Examples of response functions#

A few example response functions are plotted below

[9]:
# Default Settings
cutoff = 0.999
gain_scale_factor = 1
up = True

responses = {}
exp = ps.Exponential()
responses["Exponential"] = exp

gamma = ps.Gamma()
responses["Gamma"] = gamma

hantush = ps.Hantush()
responses["Hantush"] = hantush

polder = ps.Polder()
responses["Polder"] = polder

fourp = ps.FourParam()
responses["FourParam"] = fourp

DoubleExp = ps.DoubleExponential()
responses["DoubleExponential"] = DoubleExp

parameters = pd.DataFrame()

fig, [ax1, ax2] = plt.subplots(1, 2, sharex=True, figsize=(10, 3))
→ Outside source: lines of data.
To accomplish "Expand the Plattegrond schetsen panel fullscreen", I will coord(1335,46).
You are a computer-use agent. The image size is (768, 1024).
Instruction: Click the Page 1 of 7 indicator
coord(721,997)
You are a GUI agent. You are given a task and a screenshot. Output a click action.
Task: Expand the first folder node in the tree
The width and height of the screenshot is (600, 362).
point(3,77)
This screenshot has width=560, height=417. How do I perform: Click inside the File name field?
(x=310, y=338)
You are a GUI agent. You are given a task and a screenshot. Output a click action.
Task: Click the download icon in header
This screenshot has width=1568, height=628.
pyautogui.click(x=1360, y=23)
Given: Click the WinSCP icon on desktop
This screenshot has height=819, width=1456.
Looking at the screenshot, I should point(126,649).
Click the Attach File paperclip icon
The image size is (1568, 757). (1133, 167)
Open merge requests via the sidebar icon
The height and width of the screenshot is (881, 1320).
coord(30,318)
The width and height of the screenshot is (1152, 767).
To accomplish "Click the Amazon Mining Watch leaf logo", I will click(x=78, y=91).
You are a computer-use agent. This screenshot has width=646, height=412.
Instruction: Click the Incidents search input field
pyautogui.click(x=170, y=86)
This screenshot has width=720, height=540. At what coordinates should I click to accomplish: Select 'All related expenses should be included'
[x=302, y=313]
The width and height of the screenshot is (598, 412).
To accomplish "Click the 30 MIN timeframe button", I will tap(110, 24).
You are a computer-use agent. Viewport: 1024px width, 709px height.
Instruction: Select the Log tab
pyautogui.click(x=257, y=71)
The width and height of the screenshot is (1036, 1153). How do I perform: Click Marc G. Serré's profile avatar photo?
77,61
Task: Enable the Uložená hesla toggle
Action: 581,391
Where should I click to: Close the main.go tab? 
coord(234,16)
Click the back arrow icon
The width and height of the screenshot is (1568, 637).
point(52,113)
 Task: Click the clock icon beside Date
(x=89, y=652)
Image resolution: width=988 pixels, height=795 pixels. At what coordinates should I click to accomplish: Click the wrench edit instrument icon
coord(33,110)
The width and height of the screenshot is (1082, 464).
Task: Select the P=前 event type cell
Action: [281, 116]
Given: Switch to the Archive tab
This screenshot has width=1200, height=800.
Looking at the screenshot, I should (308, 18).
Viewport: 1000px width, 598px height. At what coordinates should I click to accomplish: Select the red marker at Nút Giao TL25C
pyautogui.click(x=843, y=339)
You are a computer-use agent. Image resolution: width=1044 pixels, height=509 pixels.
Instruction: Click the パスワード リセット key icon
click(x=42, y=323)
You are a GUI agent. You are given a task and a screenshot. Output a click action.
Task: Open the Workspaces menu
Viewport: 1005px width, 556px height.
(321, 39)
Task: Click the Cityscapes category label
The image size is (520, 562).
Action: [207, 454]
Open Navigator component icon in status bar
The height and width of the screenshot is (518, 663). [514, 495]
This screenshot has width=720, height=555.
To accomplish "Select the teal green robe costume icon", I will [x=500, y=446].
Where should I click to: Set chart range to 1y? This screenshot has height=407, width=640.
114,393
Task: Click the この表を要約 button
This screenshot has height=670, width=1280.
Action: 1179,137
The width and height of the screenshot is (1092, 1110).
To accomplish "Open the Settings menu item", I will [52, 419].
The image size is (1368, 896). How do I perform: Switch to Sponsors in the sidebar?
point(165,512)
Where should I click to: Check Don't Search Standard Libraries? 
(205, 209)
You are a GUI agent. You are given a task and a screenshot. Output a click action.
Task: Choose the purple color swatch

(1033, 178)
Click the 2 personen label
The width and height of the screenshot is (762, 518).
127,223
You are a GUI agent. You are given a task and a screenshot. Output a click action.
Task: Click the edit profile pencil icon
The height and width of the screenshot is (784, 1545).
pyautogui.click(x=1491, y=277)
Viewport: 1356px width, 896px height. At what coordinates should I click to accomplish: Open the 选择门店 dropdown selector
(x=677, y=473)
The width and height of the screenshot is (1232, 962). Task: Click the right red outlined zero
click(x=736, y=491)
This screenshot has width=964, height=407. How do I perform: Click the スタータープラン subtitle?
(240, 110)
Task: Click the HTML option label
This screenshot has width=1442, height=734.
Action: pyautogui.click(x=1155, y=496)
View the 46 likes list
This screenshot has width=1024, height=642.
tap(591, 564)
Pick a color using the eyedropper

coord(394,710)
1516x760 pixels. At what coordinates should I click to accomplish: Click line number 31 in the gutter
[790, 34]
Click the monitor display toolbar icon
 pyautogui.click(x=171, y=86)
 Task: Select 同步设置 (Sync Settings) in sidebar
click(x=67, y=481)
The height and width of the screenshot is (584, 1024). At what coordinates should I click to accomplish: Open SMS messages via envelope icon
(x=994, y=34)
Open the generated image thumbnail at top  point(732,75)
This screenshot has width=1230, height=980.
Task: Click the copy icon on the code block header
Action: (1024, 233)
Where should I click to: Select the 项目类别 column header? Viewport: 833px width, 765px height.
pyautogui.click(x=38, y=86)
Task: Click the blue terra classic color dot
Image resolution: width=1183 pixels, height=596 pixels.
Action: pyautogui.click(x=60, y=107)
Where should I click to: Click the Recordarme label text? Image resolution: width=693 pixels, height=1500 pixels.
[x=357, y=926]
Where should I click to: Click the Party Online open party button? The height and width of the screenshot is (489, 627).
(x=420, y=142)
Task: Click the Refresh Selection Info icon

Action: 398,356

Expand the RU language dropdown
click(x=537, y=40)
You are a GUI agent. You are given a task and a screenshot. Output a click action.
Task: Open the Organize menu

for name, response in responses.items():
    p = response.get_init_parameters(name)
    parameters = pd.concat([parameters, p], axis=0)
    ax1.plot(response.block(p.initial), label=name)
    ax2.plot(response.step(p.initial), label=name)

ax1.set_title("Block response")
ax1.grid()
ax2.set_title("Step responses")
ax2.grid()
ax1.set_xlabel("Time [days]")
ax2.set_xlabel("Time [days]")
ax1.legend()
plt.xlim(1e-1, 500)
plt.show()
../_images/userguide_response_functions_18_0.png